Problem:
Among the lines below, keep only those from the one containing "Gift Card (1124, 15)" through the one containing "robco-thermofab-tape-3-x1-8-x-100-039 (490, 2100)", and reproduce them exactly.

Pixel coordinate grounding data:

────────────────

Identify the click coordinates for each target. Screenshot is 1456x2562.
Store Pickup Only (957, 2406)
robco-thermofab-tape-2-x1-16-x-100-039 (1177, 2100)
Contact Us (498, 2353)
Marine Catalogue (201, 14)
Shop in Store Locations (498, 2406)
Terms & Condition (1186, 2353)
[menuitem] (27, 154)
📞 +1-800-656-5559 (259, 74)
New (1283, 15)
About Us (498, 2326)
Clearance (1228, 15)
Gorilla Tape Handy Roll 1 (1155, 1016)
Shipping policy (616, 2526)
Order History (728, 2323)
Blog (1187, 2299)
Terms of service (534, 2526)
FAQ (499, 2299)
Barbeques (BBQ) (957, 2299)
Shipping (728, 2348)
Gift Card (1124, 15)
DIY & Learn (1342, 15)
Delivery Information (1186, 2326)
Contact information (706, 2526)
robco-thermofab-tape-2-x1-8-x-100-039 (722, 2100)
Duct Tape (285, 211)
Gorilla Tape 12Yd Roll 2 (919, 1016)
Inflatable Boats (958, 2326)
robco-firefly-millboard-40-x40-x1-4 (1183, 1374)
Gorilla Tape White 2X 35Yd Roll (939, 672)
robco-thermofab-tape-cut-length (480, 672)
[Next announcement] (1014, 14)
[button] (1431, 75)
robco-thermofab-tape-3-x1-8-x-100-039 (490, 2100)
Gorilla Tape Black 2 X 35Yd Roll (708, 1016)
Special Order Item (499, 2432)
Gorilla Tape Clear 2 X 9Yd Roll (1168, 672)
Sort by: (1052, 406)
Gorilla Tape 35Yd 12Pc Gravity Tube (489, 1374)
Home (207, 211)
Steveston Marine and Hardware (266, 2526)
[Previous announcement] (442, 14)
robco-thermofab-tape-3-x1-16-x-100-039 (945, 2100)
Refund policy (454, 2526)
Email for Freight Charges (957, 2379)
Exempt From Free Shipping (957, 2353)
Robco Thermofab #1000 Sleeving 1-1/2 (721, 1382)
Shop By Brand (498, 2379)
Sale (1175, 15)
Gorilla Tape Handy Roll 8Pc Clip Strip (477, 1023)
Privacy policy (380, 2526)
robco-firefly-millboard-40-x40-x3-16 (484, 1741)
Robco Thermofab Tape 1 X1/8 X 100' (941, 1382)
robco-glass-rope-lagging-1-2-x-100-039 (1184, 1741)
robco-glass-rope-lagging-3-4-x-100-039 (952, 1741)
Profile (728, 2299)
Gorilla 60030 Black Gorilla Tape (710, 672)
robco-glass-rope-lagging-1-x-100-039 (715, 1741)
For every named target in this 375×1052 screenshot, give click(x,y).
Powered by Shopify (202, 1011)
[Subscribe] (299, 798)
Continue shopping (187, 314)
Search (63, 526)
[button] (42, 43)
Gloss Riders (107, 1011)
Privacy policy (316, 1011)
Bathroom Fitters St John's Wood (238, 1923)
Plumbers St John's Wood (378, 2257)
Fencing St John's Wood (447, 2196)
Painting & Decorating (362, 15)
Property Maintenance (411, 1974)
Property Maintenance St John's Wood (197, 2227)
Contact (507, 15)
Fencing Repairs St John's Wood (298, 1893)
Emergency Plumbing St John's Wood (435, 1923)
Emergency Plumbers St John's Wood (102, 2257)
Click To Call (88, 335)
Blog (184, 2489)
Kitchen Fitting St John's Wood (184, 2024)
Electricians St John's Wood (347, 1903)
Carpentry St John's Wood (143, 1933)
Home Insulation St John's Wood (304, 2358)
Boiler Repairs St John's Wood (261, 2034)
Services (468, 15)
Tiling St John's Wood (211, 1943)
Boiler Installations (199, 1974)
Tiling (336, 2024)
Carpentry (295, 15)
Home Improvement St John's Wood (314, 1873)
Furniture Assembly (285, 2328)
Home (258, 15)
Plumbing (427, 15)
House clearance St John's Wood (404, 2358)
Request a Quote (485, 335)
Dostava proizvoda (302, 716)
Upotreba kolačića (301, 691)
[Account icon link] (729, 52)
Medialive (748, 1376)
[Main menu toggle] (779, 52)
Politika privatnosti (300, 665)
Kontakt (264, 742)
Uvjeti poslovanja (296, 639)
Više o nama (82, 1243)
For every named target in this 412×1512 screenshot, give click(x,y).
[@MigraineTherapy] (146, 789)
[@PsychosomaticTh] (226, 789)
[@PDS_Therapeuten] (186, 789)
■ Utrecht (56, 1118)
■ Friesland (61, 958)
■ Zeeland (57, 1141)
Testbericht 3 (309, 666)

────────────────

Response below:
Gift Card (1124, 15)
DIY & Learn (1342, 15)
Delivery Information (1186, 2326)
Contact information (706, 2526)
robco-thermofab-tape-2-x1-8-x-100-039 (722, 2100)
Duct Tape (285, 211)
Gorilla Tape 12Yd Roll 2 (919, 1016)
Inflatable Boats (958, 2326)
robco-firefly-millboard-40-x40-x1-4 (1183, 1374)
Gorilla Tape White 2X 35Yd Roll (939, 672)
robco-thermofab-tape-cut-length (480, 672)
[Next announcement] (1014, 14)
[button] (1431, 75)
robco-thermofab-tape-3-x1-8-x-100-039 (490, 2100)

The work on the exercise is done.